Alveolar macrophages were fixed in 3% paraformaldehyde and stained with rabbit anti-Ym1 (Professor J. Allen, Edinburgh) followed by species-specific Alexa 488-conjugated secondary Abs and fluorescence microscopy (Leica).
Immunoprecipitation and Western blotting
Cell lysates were resolved by SDS-PAGE (under nonreducing conditions for mannose receptor blots) and transferred onto nitrocellulose. Blots were probed with the following primary Abs: mouse monoclonal anti-human mannose receptor Ab clone 15–2 (MCA2155, Serotec), rat anti-mouse mannose receptor Ab clone 5D3 (MCA2235GA, Serotec), monoclonal anti-galectin-3 Ab clone A3A12 (Alexis Biochemicals), goat polyclonal anti-CD98 (sc-7095, Santa Cruz Biotechnology), rabbit polyclonal anti-β-actin Ab (Sigma-Aldrich), rabbit anti-PKB and anti-pPKB (S473) (Invitrogen: BioSource), rabbit anti-STAT6 and anti-pSTAT6 (T641) (Cell Signaling Technology), rabbit anti-mouse IL-4Rα (sc-686, Santa Cruz Biotechnology), and rabbit polyclonal anti Ym1 (from Professor J. Allen).
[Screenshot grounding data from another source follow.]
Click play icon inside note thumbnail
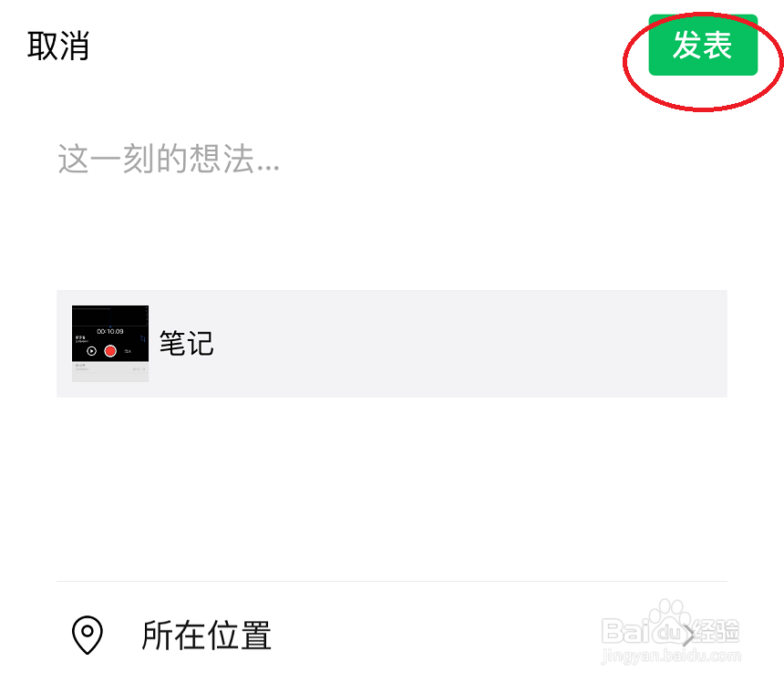 point(91,351)
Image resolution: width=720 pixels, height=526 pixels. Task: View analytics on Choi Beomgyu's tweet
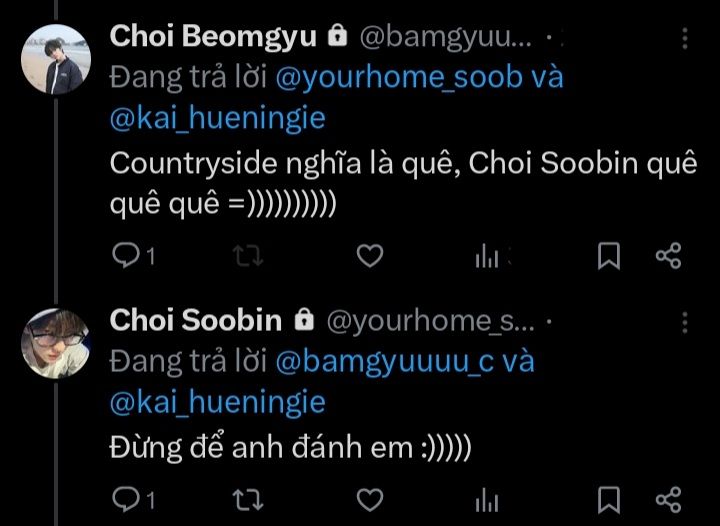[487, 256]
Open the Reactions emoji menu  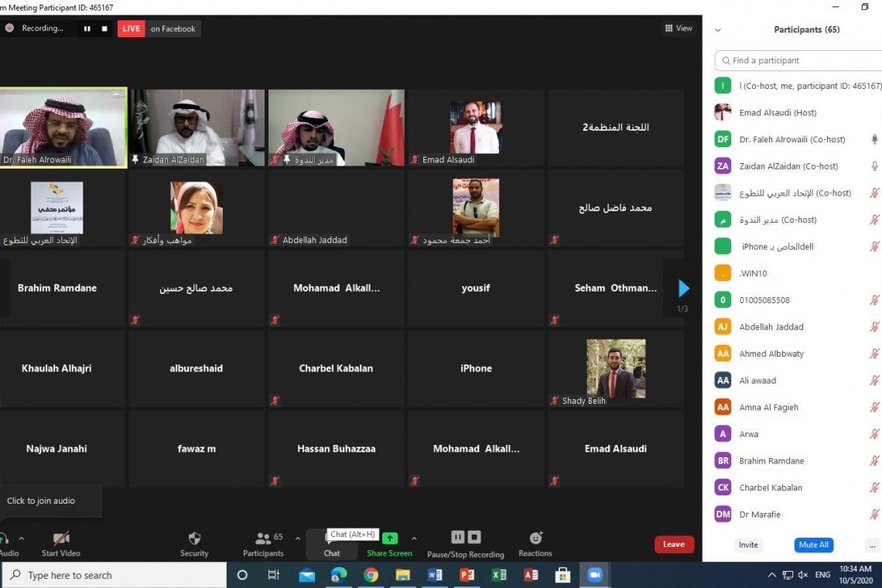(x=535, y=538)
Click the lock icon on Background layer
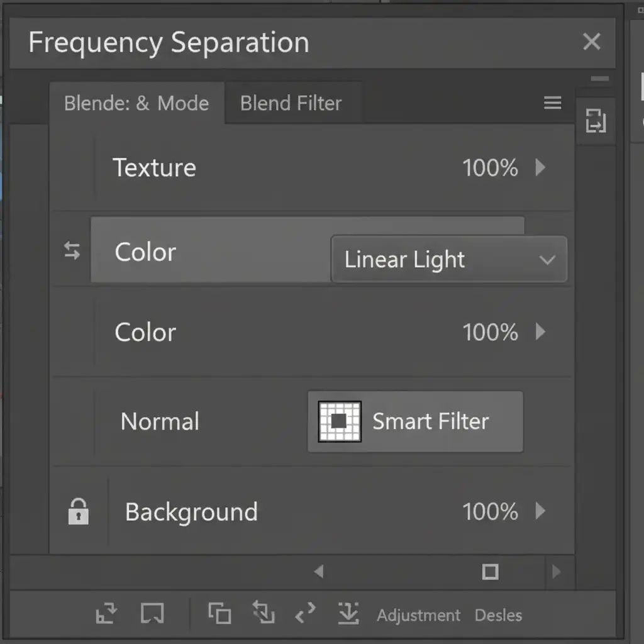Image resolution: width=644 pixels, height=644 pixels. pos(78,511)
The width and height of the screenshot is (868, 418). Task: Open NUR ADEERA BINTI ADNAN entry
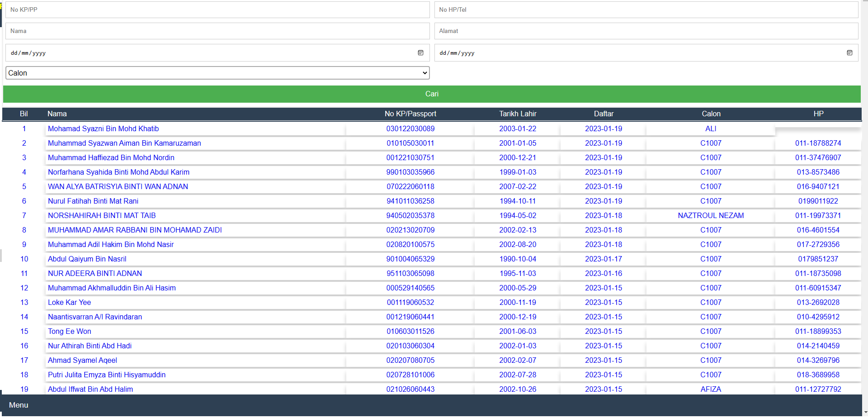(x=95, y=273)
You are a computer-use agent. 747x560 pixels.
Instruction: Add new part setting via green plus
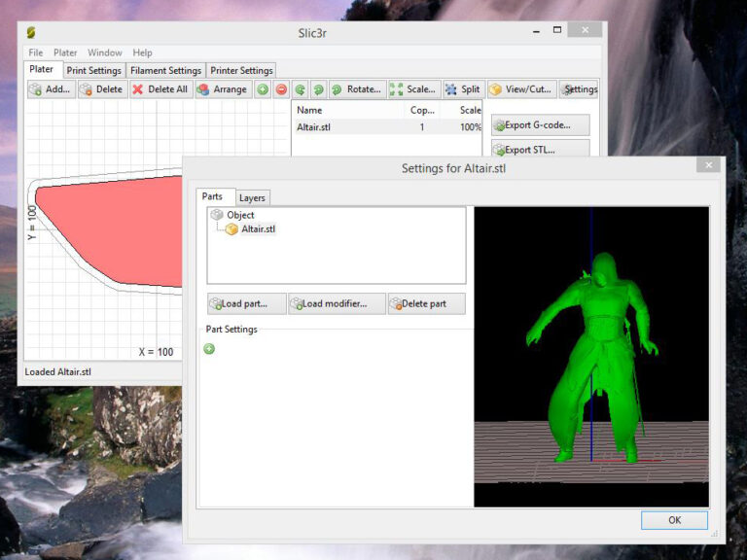tap(209, 349)
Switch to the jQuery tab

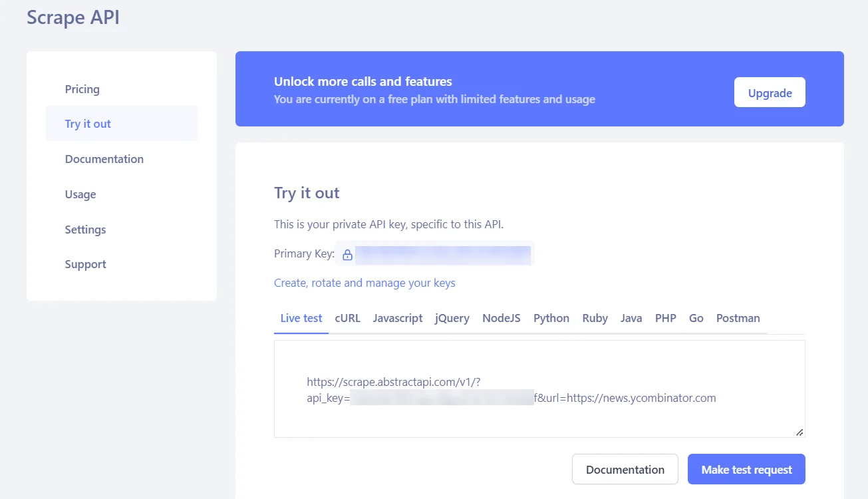tap(452, 318)
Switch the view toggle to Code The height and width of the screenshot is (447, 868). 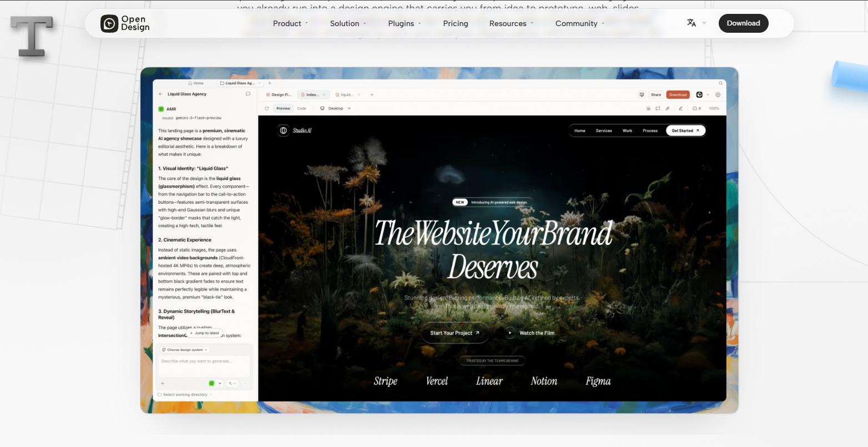[x=301, y=108]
CD98 was immunoprecipitated from THP-1 cell lysates (0.5 mg protein) with 2 μg goat polyclonal anti-CD98 (sc-7095, Santa Cruz Biotechnology) or 2 μg control goat IgG overnight at 4°C. Immune complexes were captured with protein A/G-Sepharose, and washed immunoprecipitates were resolved by SDS-PAGE and blotted for CD98 or galectin-3.
Results are presented as means ± SEM. Significance of the differences between means was assessed using one-way ANOVA or two-tailed Student’s t test. Values of p < 0.05 were considered significant. Unless stated otherwise, studies were performed on three to six independent occasions.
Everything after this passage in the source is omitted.